By Sharkerbob, author of Graven

Aug 23, 2019: What would you do if you found yourself transported to another world? What if being in this world gave you access to strangely game-like super powers? What if this world spent most of its time trying to kill you, and only your quick thinking, analytical strategy, and a handful of stalwart companions was the only thing keeping you alive as you attempt to fulfill a series of quests in the hopes of gaining answers, and perhaps a way home? And, strangest of all, what if this world seemed eerily familiar, because so much of it was based on the roleplaying campaigns you yourself had designed?

Recently, I had come to the conclusion that so-called LitRPG, or Progression Fantasy, or Gamified Portal Fantasy, was a genre I did not enjoy. While the idea can be fascinating, and some of them could be decently written, all too often, I mostly felt like I was just following some nerd oggling stats and brushing over descriptions of generic fantasy tropes for pages and pages, explaining to me how something as bog-standard as a potion worked as though I’d never heard of a video game before, trying to impress me with how cool their magic system is when it really just boiled down to the standard White Mage/Black Mage set I’ve seen in literally every JRPG since Dragon Warrior. Rarely did the tropey characters hook me, and rarely did their adventures feel like anything more exciting than reading a slightly more narrative take on a strategy guide.

Worth the Candle manages to take this premise and elevate it. It is by far the best-written example of the genre I’ve read, not only from the quality of the writing, but in the sheer creativity of the world and the depth of the character exploration.

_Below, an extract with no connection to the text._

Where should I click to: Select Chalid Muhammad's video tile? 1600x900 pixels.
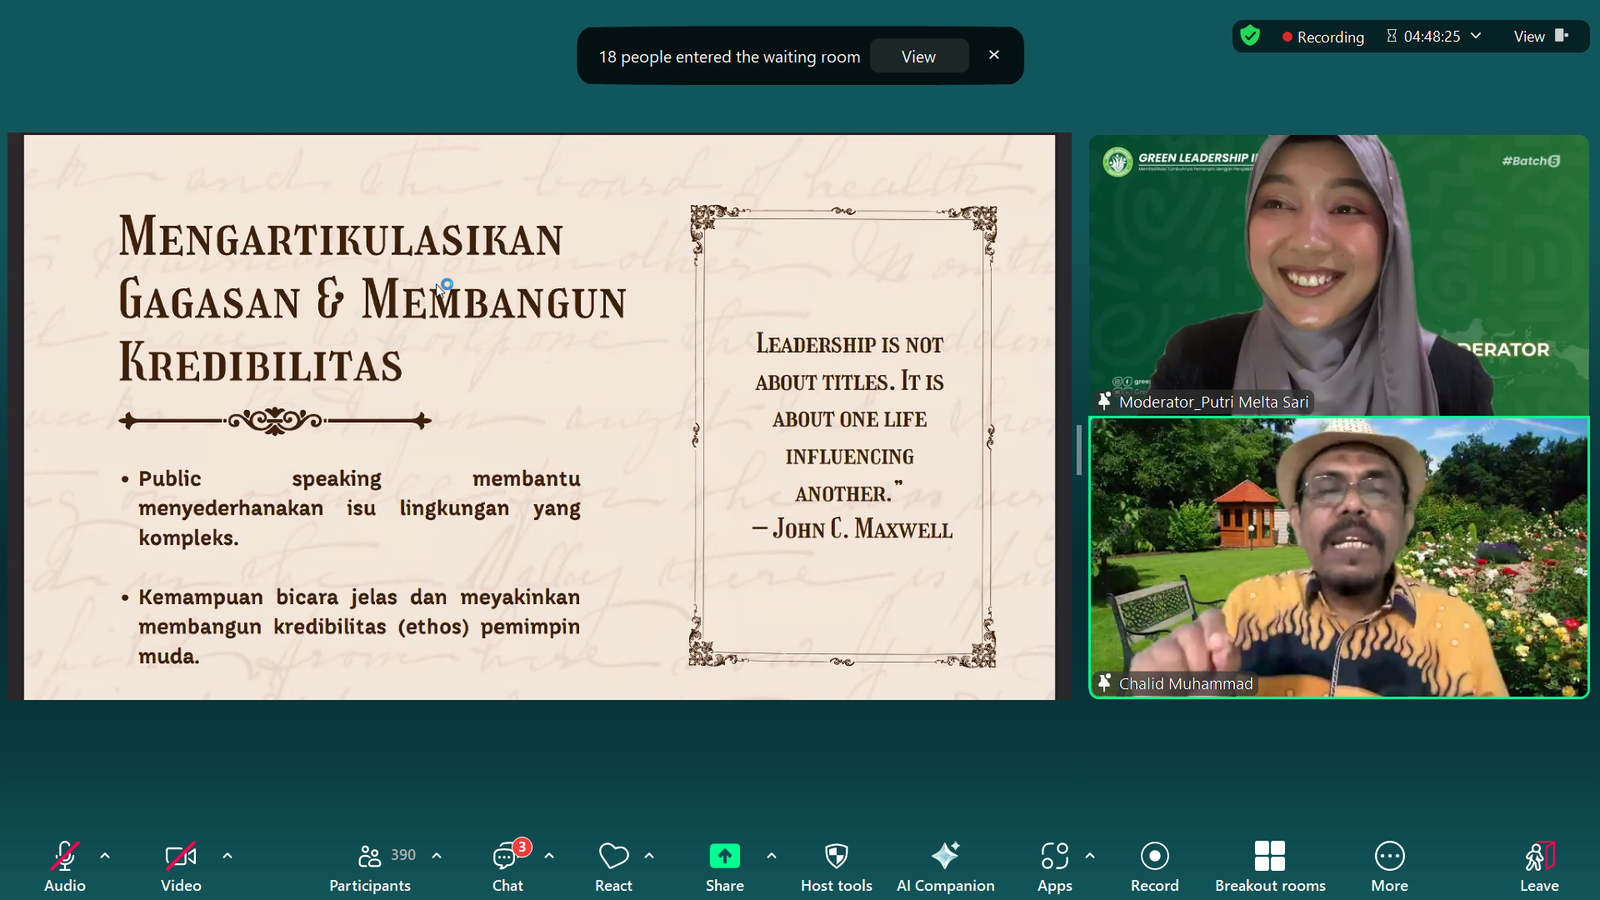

The teen protagonist finds himself quickly teaming up with two gorgeous women early on, but their relationships are not anywhere close to the typical harem shenanigans. They feel like actual developing relationships between somewhat sketchy individuals who are trying to work together for common interests, but don’t just immediately fall into their stereotypical roles, and have to learn how to trust one another, organically over time.

The world building is great. I have always had a fascination with stories about authors interacting with the worlds of their own creation in a more grounded way, and this is an interesting take on it, where Jun recognizes some aspects of the world, but the world is different enough he’s still thrown for a loop. Three books in, the world feels large and a live, and definitely distinct from the Standard Fantasy Setting I’ve long gotten tired of. Moreover, their are numerous magic systems at play throughout the setting, and its always interesting to see a new kind of magic, and all the clever magical items that get revealed throughout the adventure.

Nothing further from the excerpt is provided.